A line qualifies if it holds the string "label". Copy every qualifying line from the records.

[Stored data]
____________________
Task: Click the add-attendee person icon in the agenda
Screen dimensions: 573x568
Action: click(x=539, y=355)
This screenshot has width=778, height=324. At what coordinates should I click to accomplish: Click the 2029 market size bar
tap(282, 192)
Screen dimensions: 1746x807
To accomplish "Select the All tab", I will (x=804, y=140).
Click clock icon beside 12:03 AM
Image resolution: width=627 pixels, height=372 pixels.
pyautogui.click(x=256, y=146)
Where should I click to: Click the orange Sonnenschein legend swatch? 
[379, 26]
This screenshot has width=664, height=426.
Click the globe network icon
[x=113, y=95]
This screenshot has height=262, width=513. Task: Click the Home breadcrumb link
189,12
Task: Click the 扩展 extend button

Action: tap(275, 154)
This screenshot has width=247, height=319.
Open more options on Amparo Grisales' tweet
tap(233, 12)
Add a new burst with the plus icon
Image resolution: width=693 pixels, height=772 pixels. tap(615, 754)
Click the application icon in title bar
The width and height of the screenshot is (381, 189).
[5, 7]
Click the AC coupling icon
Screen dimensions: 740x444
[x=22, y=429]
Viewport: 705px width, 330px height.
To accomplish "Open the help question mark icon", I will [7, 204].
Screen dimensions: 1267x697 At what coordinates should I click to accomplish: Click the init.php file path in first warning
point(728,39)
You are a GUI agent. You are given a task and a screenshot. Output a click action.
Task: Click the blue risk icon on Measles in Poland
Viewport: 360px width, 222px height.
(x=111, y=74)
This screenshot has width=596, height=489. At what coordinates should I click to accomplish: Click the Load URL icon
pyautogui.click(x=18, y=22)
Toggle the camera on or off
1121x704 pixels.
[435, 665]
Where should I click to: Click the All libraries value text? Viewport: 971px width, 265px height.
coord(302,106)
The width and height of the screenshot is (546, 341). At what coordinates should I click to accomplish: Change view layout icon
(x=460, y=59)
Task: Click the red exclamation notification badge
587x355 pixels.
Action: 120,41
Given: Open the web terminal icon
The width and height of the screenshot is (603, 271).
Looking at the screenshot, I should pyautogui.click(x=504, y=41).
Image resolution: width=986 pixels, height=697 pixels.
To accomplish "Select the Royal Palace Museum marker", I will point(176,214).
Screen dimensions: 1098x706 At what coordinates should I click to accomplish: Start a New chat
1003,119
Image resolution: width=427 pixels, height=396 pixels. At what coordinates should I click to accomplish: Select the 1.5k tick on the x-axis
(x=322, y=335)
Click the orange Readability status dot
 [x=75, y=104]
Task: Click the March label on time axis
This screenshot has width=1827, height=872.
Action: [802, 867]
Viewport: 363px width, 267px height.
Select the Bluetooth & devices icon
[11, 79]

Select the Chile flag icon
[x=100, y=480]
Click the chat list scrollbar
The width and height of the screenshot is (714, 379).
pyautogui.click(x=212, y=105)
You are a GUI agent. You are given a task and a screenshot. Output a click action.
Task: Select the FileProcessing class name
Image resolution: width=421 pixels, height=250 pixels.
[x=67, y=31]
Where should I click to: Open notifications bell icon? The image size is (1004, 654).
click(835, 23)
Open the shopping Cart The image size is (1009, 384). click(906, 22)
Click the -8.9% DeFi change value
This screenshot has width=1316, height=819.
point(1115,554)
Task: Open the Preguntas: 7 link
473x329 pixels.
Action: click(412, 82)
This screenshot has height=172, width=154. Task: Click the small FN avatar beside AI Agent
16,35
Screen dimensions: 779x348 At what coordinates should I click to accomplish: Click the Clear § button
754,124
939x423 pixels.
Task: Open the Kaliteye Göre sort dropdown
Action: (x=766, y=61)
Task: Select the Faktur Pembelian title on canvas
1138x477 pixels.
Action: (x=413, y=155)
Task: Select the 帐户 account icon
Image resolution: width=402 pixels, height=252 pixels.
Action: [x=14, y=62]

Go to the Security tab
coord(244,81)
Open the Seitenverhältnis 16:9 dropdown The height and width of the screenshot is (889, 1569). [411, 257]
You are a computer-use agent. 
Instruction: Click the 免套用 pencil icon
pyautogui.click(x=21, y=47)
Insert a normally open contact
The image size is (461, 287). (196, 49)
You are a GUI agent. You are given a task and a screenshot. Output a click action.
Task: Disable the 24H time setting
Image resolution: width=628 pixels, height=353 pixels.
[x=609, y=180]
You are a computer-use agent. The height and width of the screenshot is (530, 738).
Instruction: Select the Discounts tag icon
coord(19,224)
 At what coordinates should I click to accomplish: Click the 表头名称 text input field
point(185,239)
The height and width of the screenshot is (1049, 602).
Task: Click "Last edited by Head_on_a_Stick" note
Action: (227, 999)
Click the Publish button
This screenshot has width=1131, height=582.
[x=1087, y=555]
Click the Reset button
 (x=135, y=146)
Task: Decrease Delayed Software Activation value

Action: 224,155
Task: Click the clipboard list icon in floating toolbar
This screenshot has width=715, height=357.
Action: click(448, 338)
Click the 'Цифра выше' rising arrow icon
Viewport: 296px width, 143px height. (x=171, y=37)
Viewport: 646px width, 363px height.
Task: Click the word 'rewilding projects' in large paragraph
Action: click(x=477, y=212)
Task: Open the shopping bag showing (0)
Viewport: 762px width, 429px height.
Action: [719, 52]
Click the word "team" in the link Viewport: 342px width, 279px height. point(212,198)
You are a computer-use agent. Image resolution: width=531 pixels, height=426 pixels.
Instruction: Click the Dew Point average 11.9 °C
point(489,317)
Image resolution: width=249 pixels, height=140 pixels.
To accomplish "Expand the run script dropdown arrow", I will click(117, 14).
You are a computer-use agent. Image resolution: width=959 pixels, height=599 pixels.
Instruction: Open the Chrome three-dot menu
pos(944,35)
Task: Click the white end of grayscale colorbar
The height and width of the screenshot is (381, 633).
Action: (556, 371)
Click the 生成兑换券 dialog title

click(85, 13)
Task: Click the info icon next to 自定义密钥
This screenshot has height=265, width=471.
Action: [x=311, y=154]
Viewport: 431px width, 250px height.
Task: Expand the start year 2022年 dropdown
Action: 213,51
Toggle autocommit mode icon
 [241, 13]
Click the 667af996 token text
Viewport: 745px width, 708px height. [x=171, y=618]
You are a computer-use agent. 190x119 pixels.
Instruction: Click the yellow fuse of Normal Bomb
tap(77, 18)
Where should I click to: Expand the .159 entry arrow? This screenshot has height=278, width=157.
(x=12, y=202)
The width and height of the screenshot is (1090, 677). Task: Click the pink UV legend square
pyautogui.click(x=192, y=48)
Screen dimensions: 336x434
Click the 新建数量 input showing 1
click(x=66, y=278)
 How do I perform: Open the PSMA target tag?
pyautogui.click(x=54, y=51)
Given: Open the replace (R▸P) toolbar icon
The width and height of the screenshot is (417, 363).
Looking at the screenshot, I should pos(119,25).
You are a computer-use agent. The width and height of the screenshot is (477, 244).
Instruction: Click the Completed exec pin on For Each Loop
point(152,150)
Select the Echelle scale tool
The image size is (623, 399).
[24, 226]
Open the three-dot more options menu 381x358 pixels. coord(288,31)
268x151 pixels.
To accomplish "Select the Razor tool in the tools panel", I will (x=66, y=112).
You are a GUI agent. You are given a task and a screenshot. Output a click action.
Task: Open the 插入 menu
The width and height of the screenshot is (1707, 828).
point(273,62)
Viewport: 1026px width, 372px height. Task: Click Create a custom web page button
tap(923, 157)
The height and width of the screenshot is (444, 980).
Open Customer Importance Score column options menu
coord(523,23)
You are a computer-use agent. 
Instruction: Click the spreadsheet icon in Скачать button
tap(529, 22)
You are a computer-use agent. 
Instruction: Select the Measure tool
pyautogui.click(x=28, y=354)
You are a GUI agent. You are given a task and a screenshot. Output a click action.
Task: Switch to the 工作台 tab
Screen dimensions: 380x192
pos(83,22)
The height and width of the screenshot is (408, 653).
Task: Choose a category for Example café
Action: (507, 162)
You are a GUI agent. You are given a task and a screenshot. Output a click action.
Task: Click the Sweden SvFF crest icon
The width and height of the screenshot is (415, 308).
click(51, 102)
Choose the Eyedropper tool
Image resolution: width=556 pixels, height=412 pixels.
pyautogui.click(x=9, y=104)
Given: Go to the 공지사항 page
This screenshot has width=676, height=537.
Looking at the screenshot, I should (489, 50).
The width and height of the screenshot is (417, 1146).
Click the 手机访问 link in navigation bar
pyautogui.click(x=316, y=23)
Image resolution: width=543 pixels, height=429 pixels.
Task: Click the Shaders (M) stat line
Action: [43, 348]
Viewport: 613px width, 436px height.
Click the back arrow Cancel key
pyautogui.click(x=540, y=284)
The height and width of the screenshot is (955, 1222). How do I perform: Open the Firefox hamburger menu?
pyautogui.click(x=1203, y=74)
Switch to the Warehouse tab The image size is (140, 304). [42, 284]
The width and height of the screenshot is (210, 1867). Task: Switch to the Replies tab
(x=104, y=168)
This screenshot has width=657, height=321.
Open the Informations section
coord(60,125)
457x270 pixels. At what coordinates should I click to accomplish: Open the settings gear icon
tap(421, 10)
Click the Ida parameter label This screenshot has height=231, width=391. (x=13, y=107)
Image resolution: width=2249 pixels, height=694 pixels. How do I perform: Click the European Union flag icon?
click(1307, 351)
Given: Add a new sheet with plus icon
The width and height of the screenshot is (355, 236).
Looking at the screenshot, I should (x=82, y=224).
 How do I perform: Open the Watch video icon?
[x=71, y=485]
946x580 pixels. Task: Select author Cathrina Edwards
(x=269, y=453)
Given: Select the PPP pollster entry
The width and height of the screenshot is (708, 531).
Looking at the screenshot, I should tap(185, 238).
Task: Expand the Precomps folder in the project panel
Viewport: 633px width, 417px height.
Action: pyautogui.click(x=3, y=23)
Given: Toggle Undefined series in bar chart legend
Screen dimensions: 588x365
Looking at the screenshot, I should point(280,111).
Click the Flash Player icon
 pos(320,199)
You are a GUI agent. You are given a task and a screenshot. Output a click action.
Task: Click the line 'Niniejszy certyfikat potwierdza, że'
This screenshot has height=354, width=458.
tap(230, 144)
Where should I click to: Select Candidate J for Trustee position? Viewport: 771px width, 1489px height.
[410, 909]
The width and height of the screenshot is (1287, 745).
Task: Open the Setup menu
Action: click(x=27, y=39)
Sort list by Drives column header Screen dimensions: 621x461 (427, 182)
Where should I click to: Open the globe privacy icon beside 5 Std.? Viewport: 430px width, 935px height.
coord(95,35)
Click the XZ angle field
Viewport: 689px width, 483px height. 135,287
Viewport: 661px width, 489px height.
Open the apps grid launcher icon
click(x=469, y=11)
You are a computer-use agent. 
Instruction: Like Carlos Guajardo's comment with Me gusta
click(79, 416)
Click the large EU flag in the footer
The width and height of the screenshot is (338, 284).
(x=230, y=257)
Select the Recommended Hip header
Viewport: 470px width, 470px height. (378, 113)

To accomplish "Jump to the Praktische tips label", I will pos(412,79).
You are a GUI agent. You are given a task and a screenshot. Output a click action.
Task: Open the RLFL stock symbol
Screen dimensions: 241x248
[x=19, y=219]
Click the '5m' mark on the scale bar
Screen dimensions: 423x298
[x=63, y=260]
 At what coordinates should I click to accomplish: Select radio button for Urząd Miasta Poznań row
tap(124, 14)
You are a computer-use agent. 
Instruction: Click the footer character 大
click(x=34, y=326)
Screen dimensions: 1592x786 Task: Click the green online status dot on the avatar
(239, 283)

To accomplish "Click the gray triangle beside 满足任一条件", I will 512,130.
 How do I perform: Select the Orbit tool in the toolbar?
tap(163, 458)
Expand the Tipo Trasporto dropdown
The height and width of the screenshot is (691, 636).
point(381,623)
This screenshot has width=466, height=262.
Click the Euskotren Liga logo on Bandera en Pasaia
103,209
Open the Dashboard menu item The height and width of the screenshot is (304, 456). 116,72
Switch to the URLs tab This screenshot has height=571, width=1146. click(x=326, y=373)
____________________
**EXERCISE ANSWER:**
Task: Click the March label on time axis
Click the Ida parameter label This screenshot has height=231, width=391. (x=13, y=107)
To accomplish "Jump to the Praktische tips label", I will pos(412,79).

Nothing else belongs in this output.